__SOURCE MATERIAL__
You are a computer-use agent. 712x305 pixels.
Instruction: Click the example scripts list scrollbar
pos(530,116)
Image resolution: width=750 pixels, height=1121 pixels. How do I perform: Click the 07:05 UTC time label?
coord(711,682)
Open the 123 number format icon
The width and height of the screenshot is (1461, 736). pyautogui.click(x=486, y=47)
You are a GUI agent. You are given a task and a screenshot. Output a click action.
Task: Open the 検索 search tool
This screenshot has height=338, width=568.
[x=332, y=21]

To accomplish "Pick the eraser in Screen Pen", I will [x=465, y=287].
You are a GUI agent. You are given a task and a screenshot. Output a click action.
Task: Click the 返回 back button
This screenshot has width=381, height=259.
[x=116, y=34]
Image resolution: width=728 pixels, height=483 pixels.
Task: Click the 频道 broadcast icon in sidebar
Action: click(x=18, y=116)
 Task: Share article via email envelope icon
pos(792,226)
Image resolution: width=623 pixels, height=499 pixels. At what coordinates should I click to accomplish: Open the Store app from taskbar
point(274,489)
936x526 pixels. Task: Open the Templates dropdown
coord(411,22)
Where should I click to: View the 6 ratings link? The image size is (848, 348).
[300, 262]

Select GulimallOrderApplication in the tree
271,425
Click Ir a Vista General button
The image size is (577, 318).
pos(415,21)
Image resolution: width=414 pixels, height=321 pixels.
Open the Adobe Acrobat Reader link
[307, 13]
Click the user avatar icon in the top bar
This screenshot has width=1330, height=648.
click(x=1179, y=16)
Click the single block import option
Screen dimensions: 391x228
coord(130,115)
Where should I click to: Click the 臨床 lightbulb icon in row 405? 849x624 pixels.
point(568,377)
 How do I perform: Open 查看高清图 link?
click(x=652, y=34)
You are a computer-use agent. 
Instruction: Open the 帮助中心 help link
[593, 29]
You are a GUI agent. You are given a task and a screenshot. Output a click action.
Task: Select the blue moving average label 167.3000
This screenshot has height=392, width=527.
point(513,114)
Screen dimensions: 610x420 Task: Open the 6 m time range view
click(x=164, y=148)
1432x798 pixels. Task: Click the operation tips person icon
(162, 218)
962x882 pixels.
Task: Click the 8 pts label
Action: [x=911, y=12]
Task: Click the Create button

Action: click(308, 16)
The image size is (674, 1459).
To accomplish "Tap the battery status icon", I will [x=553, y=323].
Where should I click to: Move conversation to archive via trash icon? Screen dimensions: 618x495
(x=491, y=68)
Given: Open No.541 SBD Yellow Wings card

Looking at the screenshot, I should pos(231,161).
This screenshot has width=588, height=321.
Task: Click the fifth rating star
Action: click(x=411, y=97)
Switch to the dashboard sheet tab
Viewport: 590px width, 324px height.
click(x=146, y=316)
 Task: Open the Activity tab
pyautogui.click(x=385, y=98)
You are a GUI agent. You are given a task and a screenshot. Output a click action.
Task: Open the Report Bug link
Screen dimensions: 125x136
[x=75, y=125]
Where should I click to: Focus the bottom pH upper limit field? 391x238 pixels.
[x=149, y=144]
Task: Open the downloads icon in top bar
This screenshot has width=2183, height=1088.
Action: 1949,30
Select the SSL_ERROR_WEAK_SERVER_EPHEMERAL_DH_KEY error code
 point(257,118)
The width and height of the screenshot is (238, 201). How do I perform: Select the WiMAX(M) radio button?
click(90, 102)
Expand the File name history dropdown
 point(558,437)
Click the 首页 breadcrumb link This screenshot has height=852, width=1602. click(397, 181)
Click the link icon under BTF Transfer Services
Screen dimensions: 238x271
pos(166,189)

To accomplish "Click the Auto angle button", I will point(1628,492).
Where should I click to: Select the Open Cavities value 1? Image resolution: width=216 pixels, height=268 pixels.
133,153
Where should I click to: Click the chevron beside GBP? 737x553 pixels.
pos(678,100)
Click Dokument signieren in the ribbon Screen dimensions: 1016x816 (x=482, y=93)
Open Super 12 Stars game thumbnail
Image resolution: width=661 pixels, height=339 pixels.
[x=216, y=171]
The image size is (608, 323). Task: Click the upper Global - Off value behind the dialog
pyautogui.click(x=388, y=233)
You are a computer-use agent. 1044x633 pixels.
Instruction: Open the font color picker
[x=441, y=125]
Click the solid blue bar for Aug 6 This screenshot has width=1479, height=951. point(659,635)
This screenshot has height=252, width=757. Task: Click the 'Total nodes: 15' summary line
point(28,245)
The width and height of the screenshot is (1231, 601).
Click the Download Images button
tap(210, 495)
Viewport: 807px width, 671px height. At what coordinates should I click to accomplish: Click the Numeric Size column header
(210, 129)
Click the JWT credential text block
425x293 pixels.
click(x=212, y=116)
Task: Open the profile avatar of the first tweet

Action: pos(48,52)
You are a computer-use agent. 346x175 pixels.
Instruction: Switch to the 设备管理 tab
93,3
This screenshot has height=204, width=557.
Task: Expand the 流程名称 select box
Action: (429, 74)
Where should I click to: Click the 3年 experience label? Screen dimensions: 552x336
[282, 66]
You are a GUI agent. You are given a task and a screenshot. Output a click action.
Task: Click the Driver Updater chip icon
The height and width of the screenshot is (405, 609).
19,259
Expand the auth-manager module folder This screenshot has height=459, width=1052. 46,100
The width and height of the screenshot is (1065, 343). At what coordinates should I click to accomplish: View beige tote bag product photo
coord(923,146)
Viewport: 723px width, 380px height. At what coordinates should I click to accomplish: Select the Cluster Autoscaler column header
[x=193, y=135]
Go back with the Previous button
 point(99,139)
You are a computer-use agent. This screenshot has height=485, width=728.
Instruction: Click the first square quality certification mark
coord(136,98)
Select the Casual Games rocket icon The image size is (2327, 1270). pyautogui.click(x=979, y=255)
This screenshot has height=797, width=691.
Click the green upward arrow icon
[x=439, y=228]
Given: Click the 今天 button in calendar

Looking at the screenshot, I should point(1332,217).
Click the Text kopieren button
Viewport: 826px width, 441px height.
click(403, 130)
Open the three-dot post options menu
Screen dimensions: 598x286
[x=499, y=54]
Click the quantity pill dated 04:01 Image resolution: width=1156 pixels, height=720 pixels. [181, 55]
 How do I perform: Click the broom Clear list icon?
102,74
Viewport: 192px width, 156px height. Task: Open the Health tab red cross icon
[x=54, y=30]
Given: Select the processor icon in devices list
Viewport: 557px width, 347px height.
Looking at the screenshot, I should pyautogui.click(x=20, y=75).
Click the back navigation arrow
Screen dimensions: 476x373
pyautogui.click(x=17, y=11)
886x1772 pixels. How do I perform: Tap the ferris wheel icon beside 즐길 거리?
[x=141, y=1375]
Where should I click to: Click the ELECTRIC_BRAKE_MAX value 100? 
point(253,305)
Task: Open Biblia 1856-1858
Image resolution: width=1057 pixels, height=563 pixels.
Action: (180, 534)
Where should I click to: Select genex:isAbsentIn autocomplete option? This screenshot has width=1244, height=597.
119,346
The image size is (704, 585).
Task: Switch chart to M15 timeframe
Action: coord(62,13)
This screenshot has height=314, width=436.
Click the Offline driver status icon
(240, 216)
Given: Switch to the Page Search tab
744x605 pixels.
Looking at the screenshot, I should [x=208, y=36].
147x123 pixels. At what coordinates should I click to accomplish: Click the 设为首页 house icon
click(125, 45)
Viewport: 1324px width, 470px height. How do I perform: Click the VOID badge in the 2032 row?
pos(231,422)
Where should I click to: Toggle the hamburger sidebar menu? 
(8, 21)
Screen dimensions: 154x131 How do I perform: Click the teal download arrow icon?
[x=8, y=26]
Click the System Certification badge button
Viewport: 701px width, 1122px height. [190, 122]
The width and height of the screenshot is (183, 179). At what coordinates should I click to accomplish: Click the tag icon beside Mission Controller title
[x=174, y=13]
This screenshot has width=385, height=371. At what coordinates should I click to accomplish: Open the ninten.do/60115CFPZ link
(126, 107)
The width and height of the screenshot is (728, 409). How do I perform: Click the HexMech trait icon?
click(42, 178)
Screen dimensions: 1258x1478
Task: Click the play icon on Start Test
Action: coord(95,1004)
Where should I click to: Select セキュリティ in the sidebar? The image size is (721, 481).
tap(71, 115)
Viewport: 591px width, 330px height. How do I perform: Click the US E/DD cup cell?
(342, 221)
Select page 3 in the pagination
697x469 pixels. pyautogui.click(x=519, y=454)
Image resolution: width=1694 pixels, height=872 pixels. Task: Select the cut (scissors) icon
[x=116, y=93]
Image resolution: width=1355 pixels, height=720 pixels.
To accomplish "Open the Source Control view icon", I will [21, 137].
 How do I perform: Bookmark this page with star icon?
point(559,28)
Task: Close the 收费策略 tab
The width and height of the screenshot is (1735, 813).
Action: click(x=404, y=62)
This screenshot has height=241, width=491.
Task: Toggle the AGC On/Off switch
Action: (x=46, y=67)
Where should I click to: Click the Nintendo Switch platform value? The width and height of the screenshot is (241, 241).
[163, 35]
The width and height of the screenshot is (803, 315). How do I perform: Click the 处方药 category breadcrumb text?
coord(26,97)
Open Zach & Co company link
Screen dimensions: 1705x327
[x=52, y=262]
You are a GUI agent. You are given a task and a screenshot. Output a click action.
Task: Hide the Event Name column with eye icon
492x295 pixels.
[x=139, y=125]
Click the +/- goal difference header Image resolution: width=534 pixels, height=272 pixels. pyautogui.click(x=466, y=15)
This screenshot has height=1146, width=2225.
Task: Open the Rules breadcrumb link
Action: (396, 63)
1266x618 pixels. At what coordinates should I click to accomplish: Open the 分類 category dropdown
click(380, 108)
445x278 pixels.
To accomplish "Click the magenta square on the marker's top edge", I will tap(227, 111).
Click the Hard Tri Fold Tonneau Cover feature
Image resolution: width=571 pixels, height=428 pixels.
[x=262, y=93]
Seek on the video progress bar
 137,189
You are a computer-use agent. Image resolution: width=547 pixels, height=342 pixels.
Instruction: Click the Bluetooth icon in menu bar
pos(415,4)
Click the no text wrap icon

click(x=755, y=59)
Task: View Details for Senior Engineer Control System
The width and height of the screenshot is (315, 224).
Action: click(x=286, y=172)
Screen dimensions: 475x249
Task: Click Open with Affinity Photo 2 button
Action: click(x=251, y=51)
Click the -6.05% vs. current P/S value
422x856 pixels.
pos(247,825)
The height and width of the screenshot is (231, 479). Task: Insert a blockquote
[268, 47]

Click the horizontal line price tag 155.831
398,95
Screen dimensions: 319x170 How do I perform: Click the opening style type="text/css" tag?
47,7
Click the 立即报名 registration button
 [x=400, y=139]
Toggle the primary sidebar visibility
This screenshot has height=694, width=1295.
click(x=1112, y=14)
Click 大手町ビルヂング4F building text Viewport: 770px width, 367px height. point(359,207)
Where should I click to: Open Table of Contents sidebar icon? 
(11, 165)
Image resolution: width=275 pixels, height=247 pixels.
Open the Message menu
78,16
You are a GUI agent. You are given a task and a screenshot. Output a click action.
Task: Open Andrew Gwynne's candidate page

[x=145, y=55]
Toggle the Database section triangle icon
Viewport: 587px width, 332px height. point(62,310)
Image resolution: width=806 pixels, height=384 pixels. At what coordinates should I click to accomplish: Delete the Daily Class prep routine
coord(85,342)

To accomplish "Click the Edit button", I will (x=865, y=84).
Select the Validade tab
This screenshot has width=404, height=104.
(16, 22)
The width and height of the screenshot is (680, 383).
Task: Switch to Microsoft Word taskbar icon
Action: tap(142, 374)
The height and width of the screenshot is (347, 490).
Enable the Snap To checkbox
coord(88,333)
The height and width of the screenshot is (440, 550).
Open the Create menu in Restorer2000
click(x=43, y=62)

__EXERCISE DESCRIPTION__
Lay out as a JSON list of strings everything from the line containing "886x1772 pixels. How" down to the line containing "point(559,28)", both included, one string per line and blank lines omitted.

__REPLY__
[
  "886x1772 pixels. How do I perform: Tap the ferris wheel icon beside 즐길 거리?",
  "[x=141, y=1375]",
  "Where should I click to: Click the ELECTRIC_BRAKE_MAX value 100? ",
  "point(253,305)",
  "Task: Open Biblia 1856-1858",
  "Image resolution: width=1057 pixels, height=563 pixels.",
  "Action: (180, 534)",
  "Where should I click to: Select genex:isAbsentIn autocomplete option? This screenshot has width=1244, height=597.",
  "119,346",
  "The image size is (704, 585).",
  "Task: Switch chart to M15 timeframe",
  "Action: coord(62,13)",
  "This screenshot has height=314, width=436.",
  "Click the Offline driver status icon",
  "(240, 216)",
  "Given: Switch to the Page Search tab",
  "744x605 pixels.",
  "Looking at the screenshot, I should [x=208, y=36].",
  "147x123 pixels. At what coordinates should I click to accomplish: Click the 设为首页 house icon",
  "click(125, 45)",
  "Viewport: 1324px width, 470px height. How do I perform: Click the VOID badge in the 2032 row?",
  "pos(231,422)",
  "Where should I click to: Toggle the hamburger sidebar menu? ",
  "(8, 21)",
  "Screen dimensions: 154x131 How do I perform: Click the teal download arrow icon?",
  "[x=8, y=26]",
  "Click the System Certification badge button",
  "Viewport: 701px width, 1122px height. [190, 122]",
  "The width and height of the screenshot is (183, 179). At what coordinates should I click to accomplish: Click the tag icon beside Mission Controller title",
  "[x=174, y=13]",
  "This screenshot has width=385, height=371. At what coordinates should I click to accomplish: Open the ninten.do/60115CFPZ link",
  "(126, 107)",
  "The width and height of the screenshot is (728, 409). How do I perform: Click the HexMech trait icon?",
  "click(42, 178)",
  "Screen dimensions: 1258x1478",
  "Task: Click the play icon on Start Test",
  "Action: coord(95,1004)",
  "Where should I click to: Select セキュリティ in the sidebar? The image size is (721, 481).",
  "tap(71, 115)",
  "Viewport: 591px width, 330px height. How do I perform: Click the US E/DD cup cell?",
  "(342, 221)",
  "Select page 3 in the pagination",
  "697x469 pixels. pyautogui.click(x=519, y=454)",
  "Image resolution: width=1694 pixels, height=872 pixels. Task: Select the cut (scissors) icon",
  "[x=116, y=93]",
  "Image resolution: width=1355 pixels, height=720 pixels.",
  "To accomplish \"Open the Source Control view icon\", I will [21, 137].",
  " How do I perform: Bookmark this page with star icon?",
  "point(559,28)"
]